>>>>>

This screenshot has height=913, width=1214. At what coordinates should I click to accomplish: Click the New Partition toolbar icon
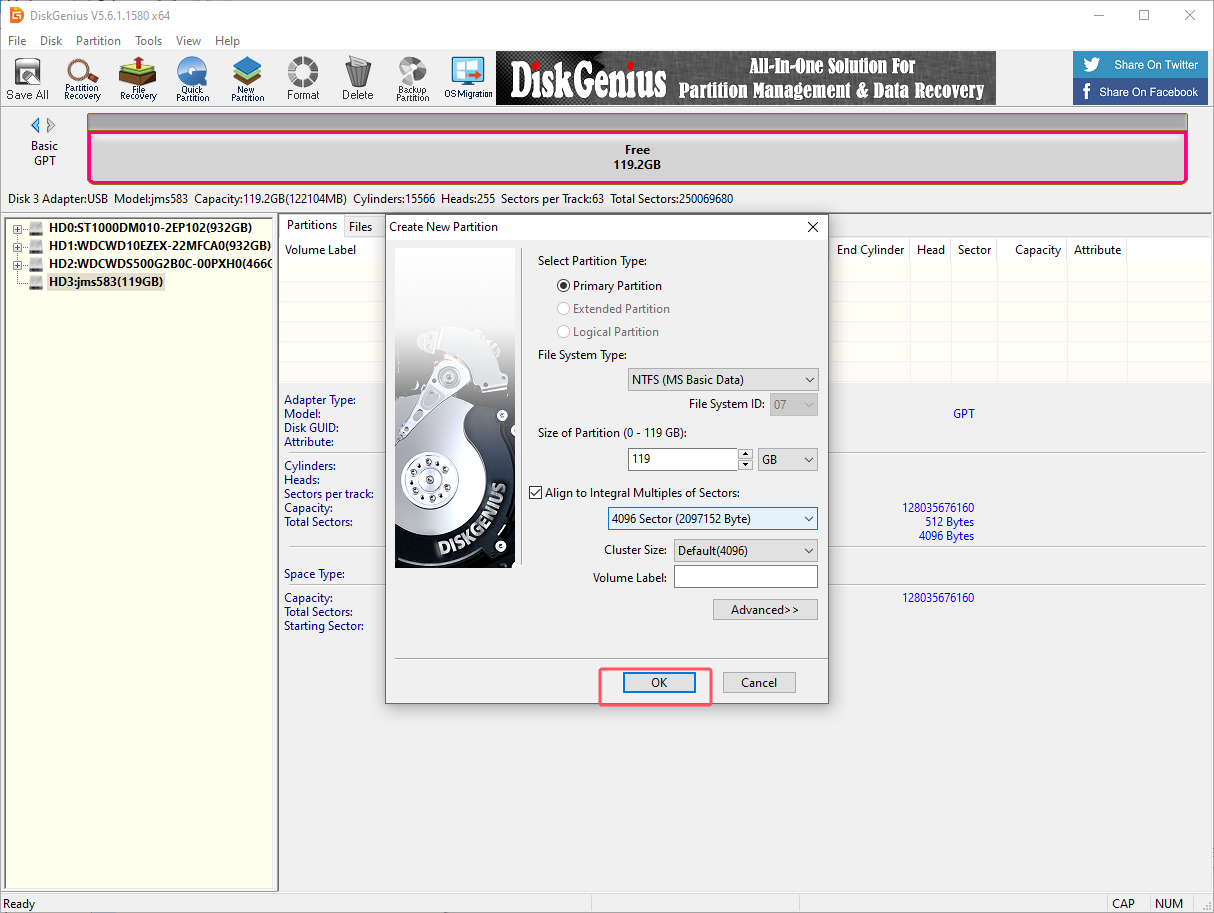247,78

<<<<<
>>>>>

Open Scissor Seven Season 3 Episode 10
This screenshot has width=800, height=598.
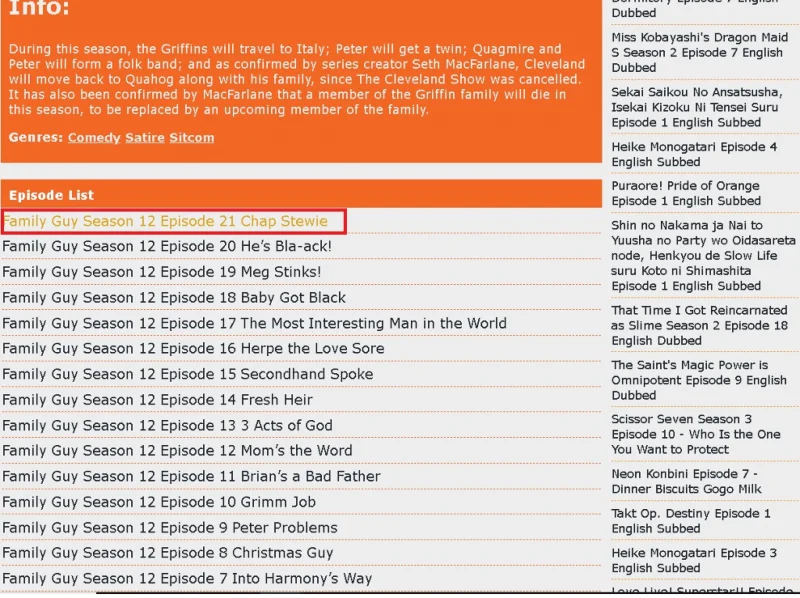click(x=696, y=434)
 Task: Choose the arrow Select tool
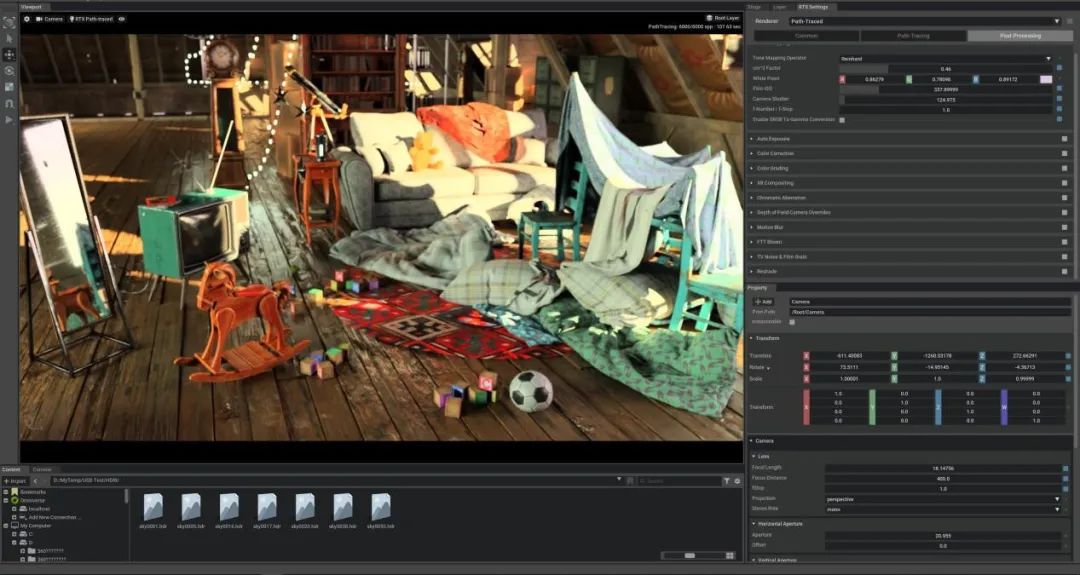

<<<<<

▶ [What you have to do]:
Copy only what lies between the line with "This screenshot has width=800, height=598." and the line with "Task: Choose the arrow Select tool", those two lines included, exactly as given above; pictures stay out.

▶ [Result]:
This screenshot has width=800, height=598.
click(x=696, y=434)
 Task: Choose the arrow Select tool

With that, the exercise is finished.